Mr. K came back with a smile and “Sir ne bola hai, aap jo naam likhwana chahen likwa lijiye. (Sir has said that you can write whatever name you want). But aapka purana surname Jones sirf aapke naye surname Smith ke pehle hee aa sakta hai (But Jones can only appear before Smith and not as a given name). Ok?’.

OK. Anything. Goodbye. I correct the form:
Given name(s): Patricia
Surname: Jones Smith

I must pay £18 only says Mr. Kumar’s scribble at the top of my form, much to the consternation of Ms. Pinky who sits between consular and passport windows with her little cash box. She would like me to be charged an additional £18 for getting both additional booklet AND additional name. But Mr. Kumar is so sick of me that his fake smile has fallen into a grimace and he yells at her to just do as he has written so that I can go. Much to the delight of the waiting, utterly bored crowd they have a small round of petty yelling. My exact change does not help matters as she can’t scream at my smiling face. A small cheer from the crowd - victory for the common woman they always approve off.

One week later I am back to pick up the additional booklet, dark blue and all mine. I am now Patricia Jones Smith. Small details like did I google the Prince and was my passport issued correctly must wait. FAQ to follow.

Citizenship of India - I think I passed the test. And for all its quirks I love being Indian.


  1. Made delightful reading, as usual, though am glad it was you and not me going through it :).
    One thing I dont get is if your parents named you Rebecca at your birth, so where does Patricia fit into the story here ?

  2. Anonymous7:28 AM

    Thank god you finished the story-hilarious, though it must have been infuriating for you!

  3. Anonymous11:01 AM

    i was also wondering where Patricia came from? 40in2006

  4. Naming error in story: I was toying between Rebecca (one of my all time favourite stories) and Patricia (because I recently met one and I had never met any Brit with the name before although I had heard it was a common enough name) as I wrote the post and hence the confusion. I have shelved Rebecca and used Patricia all over now. Apologies for error!

  5. An interesting read.

    I guess every person who walks into India House @ Aldwych has got an interesting story to tell. Thank the great babus for the wholesome entertainment. :)

  6. You have passed all tests of desi-ness with flying colours!
    Waiting for you to answer the FAQs:)

  7. That's odd... I had to get a new passport at the Birmingham consulate and apart from having to pay the extra £18 for the name change - that is, adding my husband's surname to mine (exactly as you wanted to do) - I didnt have any problem on that score. (Getting them to send me back my new passport was a whole other story though!)

Stored records:
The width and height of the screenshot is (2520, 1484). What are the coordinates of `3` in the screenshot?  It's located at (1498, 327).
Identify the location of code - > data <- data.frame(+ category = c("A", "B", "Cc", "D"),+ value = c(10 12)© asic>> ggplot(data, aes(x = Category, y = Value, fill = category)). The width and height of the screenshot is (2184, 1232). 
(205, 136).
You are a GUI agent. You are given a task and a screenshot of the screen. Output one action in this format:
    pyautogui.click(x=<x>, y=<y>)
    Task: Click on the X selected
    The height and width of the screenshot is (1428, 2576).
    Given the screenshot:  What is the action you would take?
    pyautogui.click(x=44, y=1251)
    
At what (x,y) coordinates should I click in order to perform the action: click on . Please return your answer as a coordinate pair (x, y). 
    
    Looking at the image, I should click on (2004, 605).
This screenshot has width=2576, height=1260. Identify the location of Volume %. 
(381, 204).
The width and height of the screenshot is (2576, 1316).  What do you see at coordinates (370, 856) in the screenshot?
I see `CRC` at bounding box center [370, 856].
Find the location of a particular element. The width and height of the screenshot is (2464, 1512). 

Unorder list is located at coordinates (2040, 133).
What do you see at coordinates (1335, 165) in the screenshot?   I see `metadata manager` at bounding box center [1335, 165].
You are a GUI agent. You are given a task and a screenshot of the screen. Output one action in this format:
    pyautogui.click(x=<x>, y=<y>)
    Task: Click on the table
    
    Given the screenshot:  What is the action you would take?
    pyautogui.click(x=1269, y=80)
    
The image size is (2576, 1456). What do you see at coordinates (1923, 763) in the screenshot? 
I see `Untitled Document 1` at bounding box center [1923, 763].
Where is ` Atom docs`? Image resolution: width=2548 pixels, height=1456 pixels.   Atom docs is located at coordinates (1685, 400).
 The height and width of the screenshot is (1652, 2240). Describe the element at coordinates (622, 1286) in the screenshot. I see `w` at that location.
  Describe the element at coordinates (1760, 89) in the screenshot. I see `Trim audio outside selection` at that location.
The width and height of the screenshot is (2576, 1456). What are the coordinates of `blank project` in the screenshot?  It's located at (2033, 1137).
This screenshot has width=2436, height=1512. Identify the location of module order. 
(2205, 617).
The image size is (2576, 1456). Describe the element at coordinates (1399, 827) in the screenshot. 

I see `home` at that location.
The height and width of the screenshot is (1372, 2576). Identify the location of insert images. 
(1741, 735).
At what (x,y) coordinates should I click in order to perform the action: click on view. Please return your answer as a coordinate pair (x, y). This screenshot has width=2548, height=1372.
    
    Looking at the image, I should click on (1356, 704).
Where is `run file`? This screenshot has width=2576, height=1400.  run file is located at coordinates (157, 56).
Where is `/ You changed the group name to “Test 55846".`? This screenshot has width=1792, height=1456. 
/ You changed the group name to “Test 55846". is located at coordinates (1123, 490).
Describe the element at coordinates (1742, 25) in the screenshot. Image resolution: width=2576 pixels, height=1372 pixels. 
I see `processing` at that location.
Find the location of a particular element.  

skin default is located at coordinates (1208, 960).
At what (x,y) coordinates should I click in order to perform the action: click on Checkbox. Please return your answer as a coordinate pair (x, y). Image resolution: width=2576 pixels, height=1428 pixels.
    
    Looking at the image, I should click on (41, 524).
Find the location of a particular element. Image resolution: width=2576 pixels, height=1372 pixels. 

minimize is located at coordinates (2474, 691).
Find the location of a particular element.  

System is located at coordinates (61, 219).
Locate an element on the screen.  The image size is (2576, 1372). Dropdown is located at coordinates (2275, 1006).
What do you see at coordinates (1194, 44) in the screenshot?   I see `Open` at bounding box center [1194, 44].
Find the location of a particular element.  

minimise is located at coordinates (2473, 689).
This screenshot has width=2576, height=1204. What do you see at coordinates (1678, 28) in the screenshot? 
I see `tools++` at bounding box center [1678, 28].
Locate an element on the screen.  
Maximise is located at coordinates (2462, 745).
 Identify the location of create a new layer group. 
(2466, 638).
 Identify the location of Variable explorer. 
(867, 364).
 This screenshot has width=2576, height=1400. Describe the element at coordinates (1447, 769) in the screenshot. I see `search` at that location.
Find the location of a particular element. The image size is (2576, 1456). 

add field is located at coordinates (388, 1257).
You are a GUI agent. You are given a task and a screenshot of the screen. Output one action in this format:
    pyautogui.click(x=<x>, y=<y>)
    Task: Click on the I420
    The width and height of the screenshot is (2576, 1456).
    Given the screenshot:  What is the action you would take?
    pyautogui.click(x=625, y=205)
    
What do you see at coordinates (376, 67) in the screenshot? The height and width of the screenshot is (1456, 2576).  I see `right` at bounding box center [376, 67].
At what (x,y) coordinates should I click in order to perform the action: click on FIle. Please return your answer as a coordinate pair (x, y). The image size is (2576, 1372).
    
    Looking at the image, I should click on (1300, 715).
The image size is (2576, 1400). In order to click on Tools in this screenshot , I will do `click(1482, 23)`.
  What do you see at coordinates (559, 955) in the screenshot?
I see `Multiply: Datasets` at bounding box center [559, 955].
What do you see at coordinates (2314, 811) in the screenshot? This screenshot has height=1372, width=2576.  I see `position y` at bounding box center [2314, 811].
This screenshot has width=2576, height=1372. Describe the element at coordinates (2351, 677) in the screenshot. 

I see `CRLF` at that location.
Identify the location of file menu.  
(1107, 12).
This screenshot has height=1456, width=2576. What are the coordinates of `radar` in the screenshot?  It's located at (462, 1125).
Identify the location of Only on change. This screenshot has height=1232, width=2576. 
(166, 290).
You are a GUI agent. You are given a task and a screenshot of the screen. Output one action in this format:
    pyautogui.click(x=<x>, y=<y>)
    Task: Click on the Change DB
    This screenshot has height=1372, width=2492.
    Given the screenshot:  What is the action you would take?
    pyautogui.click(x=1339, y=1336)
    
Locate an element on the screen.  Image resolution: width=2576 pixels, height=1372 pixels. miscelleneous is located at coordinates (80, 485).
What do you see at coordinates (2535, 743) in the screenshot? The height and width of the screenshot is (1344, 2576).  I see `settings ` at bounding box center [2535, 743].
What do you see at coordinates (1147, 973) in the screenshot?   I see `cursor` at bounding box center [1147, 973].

| Requirement 1 |
Transcribe the passport blog post starting at "4. Naming error" and ending at "wholesome entertainment. :)".
| Requirement 2 |
Write the next part of the passport name-change blog post, picking up after its final sentence.
These records were taken from a separate source.

| Written response 1 |
4. Naming error in story: I was toying between Rebecca (one of my all time favourite stories) and Patricia (because I recently met one and I had never met any Brit with the name before although I had heard it was a common enough name) as I wrote the post and hence the confusion. I have shelved Rebecca and used Patricia all over now. Apologies for error!

  5. An interesting read.

    I guess every person who walks into India House @ Aldwych has got an interesting story to tell. Thank the great babus for the wholesome entertainment. :)

| Written response 2 |
  8. Shyam: I did not want to add his surname to mine. I wanted his surname to be mine and to move my maiden name to my given name(s) so that everytime I book a flight ticket I don't have to use two surnames to match my passport. Also the jumbo booklet cost £18 and the name change cost £18 and I was meant to pay both but they were so sick of me they waived one. The passport and any additional booklets are not free.

    Everyon: FAQ's to follow shortly...

  9. Dear God! What a story!

    I have been contemplating changing my passport to incorporate my hubby's surname (while keeping mine). I'm already using this 'Patricia Jones Smith' for all other purposes. No double barrelled surnames for me. Why is it so hard for people to understand that?

    Do I dare change my name here????

  10. This is all sooo scary. I am due to make my appearance at the very same section in a few months to get my passport renewed.


  11. Anonymous6:57 AM

    Me too, have to make a visit in the next couple of months. So not looking fwd to it. Great story, looking fwd to the rest

  12. Ohhh... ok, gotcha. Well, you got it done anyway, so good for you! :)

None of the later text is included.